◆ **WORK REQUIRED**:
List every line of the data below that contains the string "불태우는".

◆ **PROVIDED DATA**:

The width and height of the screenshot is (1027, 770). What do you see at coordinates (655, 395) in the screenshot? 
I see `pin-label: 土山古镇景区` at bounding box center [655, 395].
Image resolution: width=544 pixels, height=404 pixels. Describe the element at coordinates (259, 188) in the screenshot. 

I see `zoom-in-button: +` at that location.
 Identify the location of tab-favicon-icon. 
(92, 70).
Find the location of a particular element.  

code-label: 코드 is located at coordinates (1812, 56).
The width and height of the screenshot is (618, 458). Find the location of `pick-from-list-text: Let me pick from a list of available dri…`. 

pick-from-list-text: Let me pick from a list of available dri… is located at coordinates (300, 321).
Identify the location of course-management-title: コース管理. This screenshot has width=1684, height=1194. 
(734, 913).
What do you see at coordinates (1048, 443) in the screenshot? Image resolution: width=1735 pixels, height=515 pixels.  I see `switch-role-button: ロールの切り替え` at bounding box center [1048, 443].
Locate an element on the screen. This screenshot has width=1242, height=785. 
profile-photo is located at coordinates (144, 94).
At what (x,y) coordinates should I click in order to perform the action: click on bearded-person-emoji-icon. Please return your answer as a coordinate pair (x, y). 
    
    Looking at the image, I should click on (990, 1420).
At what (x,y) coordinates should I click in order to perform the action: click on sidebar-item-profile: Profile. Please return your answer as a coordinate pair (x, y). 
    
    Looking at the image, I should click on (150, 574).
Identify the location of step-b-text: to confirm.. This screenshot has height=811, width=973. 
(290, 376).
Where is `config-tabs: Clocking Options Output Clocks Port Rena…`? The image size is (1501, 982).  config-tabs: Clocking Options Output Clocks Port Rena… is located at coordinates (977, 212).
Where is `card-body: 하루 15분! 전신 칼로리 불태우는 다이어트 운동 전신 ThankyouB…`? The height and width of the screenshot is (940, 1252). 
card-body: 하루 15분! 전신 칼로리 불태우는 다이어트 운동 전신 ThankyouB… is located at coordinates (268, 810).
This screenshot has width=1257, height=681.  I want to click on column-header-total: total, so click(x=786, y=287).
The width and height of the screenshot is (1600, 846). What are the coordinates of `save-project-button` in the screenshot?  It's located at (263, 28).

◆ **COMPLETED EXERCISE**:
Where is `card-body: 하루 15분! 전신 칼로리 불태우는 다이어트 운동 전신 ThankyouB…`? The height and width of the screenshot is (940, 1252). 
card-body: 하루 15분! 전신 칼로리 불태우는 다이어트 운동 전신 ThankyouB… is located at coordinates (268, 810).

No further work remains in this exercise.